You won't hear one complaint from me.
After all the seeds I planted this week,
I can't wait to see what pops up!
When the day brings rain and dreary skies,
I feel the need to make something hearty.
Although you'd think soup would be the last thing to eat
during these summer-like days,
when a dampness fills the air,
it feels good to eat something warm and comforting.
This was thrown together in a flash
because lentils require no soaking, as other legumes do.
You can add more or less water
depending on how thick you want it to be,
therefore the title "stewp" (stew/soup).
It's great alone, but could be served over rice, couscous,
quinoa or with homemade bread.
The next time you get a summer storm, give this recipe a try.

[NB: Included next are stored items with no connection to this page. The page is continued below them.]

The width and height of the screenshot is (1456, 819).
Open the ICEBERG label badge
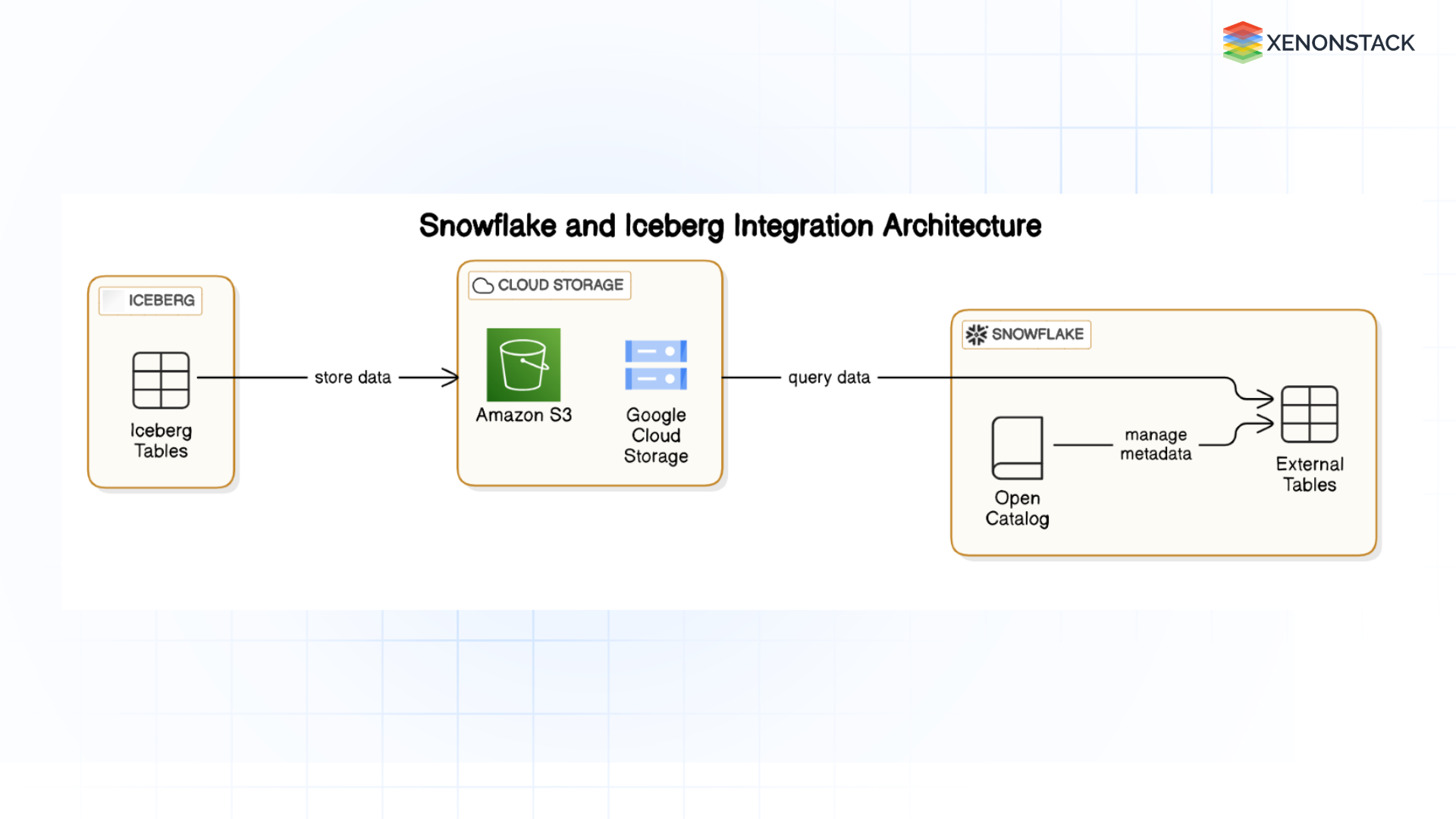click(x=149, y=300)
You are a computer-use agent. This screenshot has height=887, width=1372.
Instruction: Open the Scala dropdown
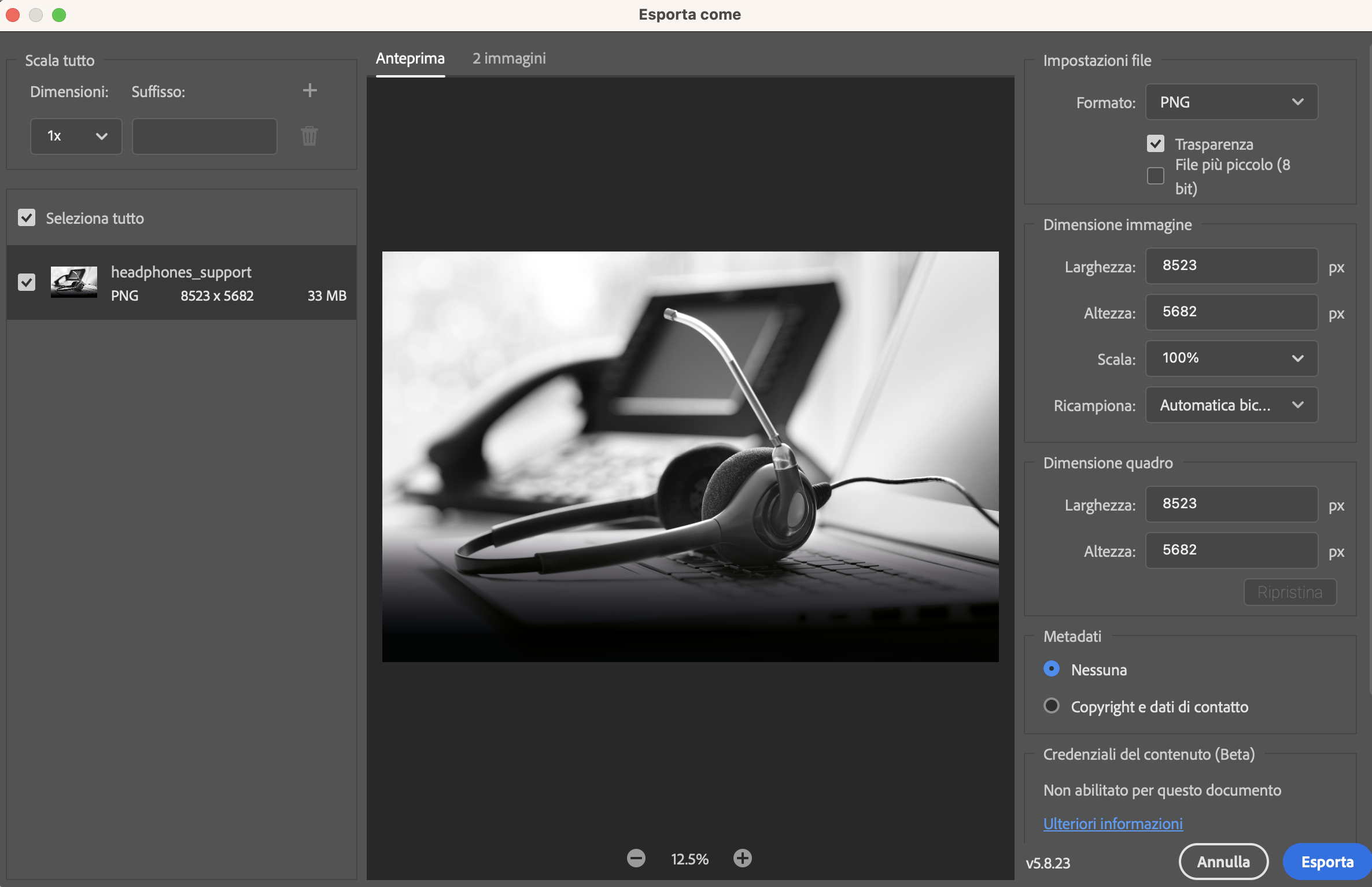click(x=1231, y=358)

It'll make everything alright.
Summer Storm Soup/Stew
1/2 C leek, sliced
1/2 C sweet onion, sliced
2 cloves garlic, minced
2 medium carrots, grated
3/4 C lentils
water or stock to cover
2 T olive oil
pinch red pepper flakes
2 t Italian herbs
1 bay leaf
salt to taste
1 T parsley
In medium soup pot, saute onion, leek,
carrots and garlic in olive oil 5 minutes.
Add lentils and enough water or stock to cover lentils.
Add seasonings, except parsley and simmer 20 minutes.
Taste for salt and adjust to your liking.
I add another 1 or 2 T olive oil to finish.